Eu3+ activated BaF2 nanostructured thin films: fabrication and a combined experimental and computational study of the energy conversion process

Abstract

Significant work has recently focused on developing novel materials suitable for solar technologies with better conversion efficiencies, while maintaining low costs. BaF₂ has been investigated as a fluoride host for doping with luminescent ions for energy conversion processes in photovoltaic cells. This work employed a metal–organic chemical vapor deposition technique to prepare nanostructured europium-doped BaF₂ thin films on silicon and quartz substrates. Samples have been fabricated by varying the deposition temperature from 300 to 600 °C in order to examine how temperature affects the structure, morphology, and luminescence of Eu-doped BaF₂ thin films.
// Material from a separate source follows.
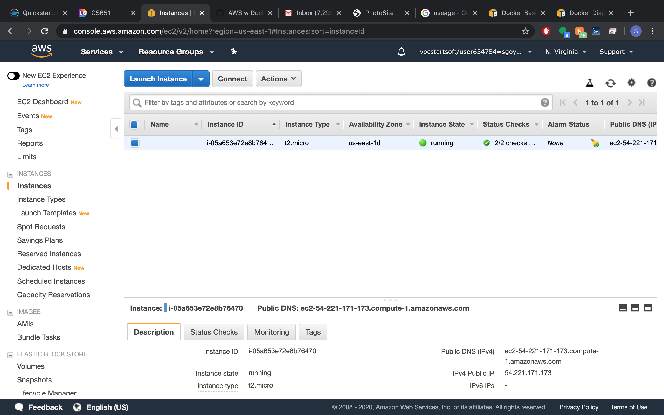Open table settings gear icon
The width and height of the screenshot is (664, 415).
pos(631,82)
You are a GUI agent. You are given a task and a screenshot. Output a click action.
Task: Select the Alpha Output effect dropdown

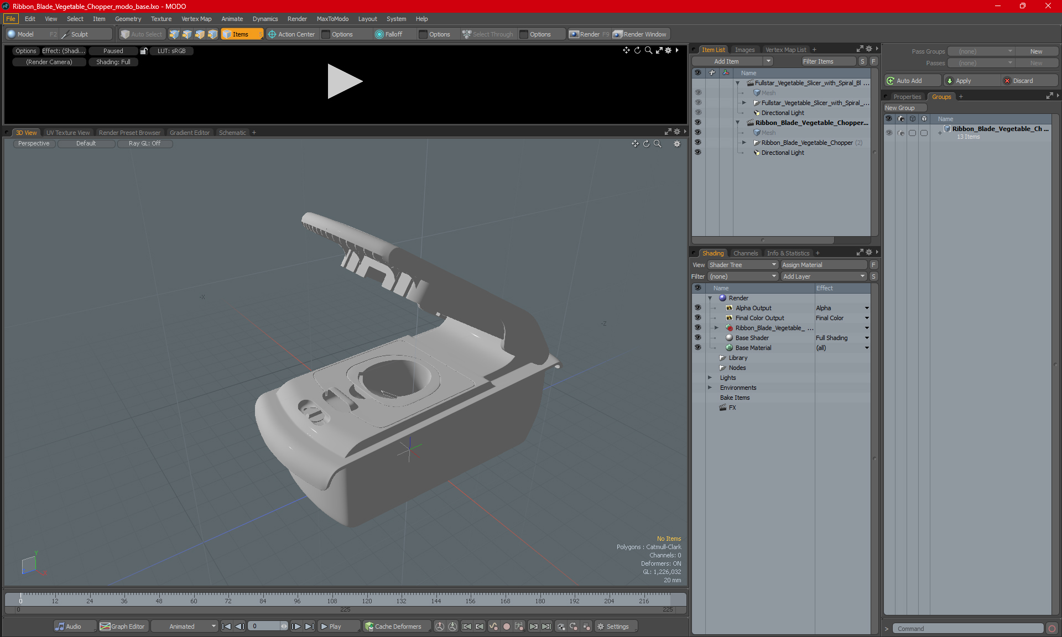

A multicomponent combination of fluorinated β-diketonate metal–organic precursors of barium and europium, Ba(hfa)₂·tetraglyme and Eu(hfa)₃·diglyme, in an appropriate molar ratio, is employed to fabricate BaF₂ based thin films. These precursors serve as a single molten source by delivering all the elements required (Ba, Eu, and F) for forming the Eu-doped BaF₂ phase due to the similar nature of the ligands. On silicon substrates, preliminary deposition tests have been carried out to confirm the purity, homogeneity, and appropriate stoichiometry of films. The obtained results pave the way for the production of BaF₂ thin films doped with lanthanide ions, particularly interesting for their up-conversion (UC), down-conversion (DC), and down-shifting (DS) properties.